O tempo passa, eu dedilho as notas simples da cartilha musical, solfejo como uma louca para decorar as frases musicais, detono com Chopin, toco hinos religiosos para deleite de minha mãe, arranho músicas populares, enfim, meu piano volta à vida depois de tanto abandono. Mas a vida continua, os afazeres tornam o meu contato como ele cada vez mais escasso, e mais uma vez a história se repete.
Minha mãe adoece, e sempre que pode eu toco para ela, então pressentindo que seu tempo nessa terra é curto, resolvi fazer uma homenagem ao seu esforço e decido reformá-lo.
O profissional me orienta e é bem claro que o valor a ser pago será menor que o valor comercial, mas isso não me desanimou.
Um piano pintado de branco, mal tratado, será que tinha rachaduras, buracos de cupim, imperfeições escondidas pela tinta?
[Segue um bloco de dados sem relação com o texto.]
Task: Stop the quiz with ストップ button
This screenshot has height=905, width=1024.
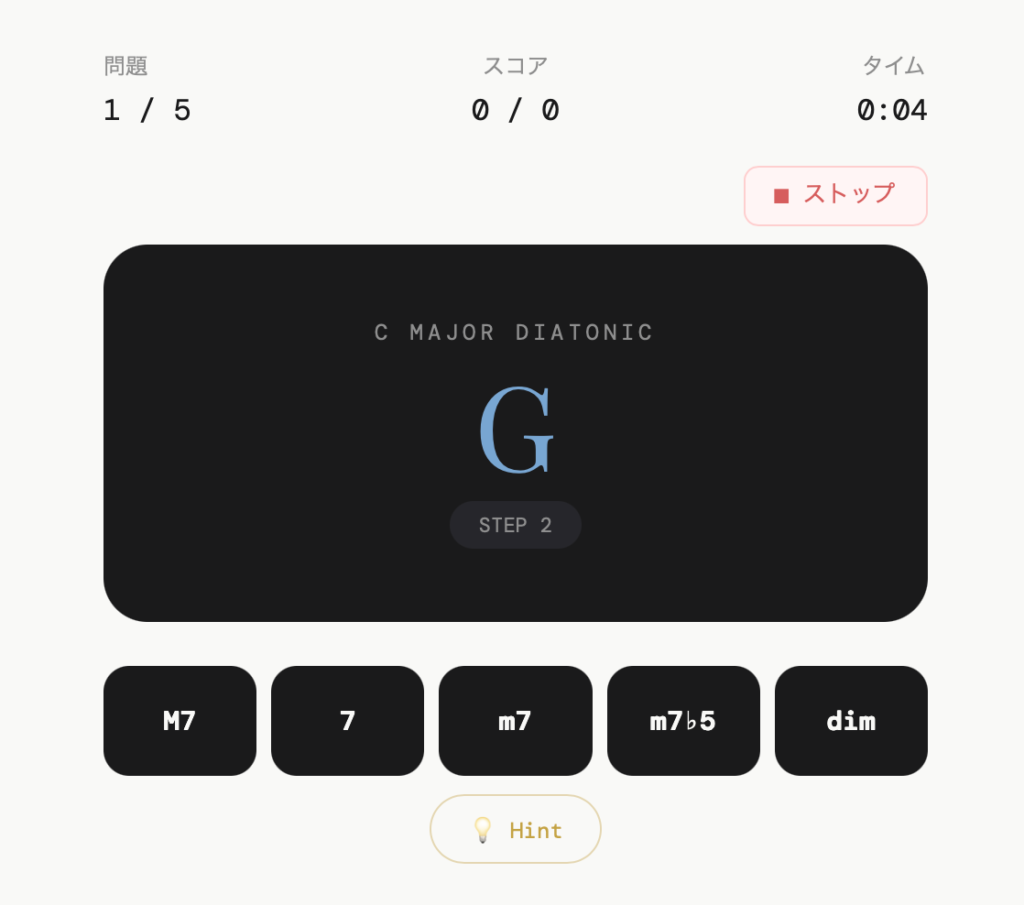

Como saber, mas decidi a restaurá-lo mesmo assim.
O restauro leva mais de um ano, e quando ele ficou pronto foi emocionante!!!
Não havia rachaduras, nem buracos de cupim, lá estava aquela madeira majestosa, avermelhada, cheia de veios na madeira mais escuros e brilhantes, lindo e imponente como só o jacarandá sabe ser.
Depois do restauro veio a afinação, o cuidado constante, a flanelinha pra manter o brilho, etc...
Minha mãe ainda teve tempo de ver meu pianinho reluzente, ficou tão feliz que jamais vou esquecer o seu sorriso.
Ela se foi, hoje já não toco mais com frequência, mas lá está ele, imponente, no centro da sala, lugar de honra como ele merece.
Enquanto vida eu tiver, meu querido piano sempre estará comigo.
Penso nas pessoas, talvez escravos que transportaram a madeira, no desembarque, na travessia pelo Atlântico, na chegada a Paris, no trabalho dos artesãos, no transporte em tração animal até o porto, a longa travessia de volta, na chegada, no transporte até a loja, no primeiro dono, na recepção, na alegria da família, e também, na trajetória obscura do meu pianinho querido.
Quantas mãos, músicas, lágrimas derramadas, sentimentos despertados pela música, sonhos realizados ou desfeitos junto ao teclado....
Lá se vão no mínimo 110 anos de história, todos já se foram, morreram...
mesmo em minha casa, quantos que o tocaram não estão mais aqui, mas o som da música por eles executadas ainda estão em meus ouvidos, cheios de saudades e lembranças.
Essa é mais uma história, sem pretensões literárias, somente uma lembrança de um presente que representou o amor que minha mãe tinha por mim, e não poupou esforços em me fazer feliz.
Hoje é o segundo dias das mães sem ela, por isso escrevo essas linha como forma de homenageá-la de coração.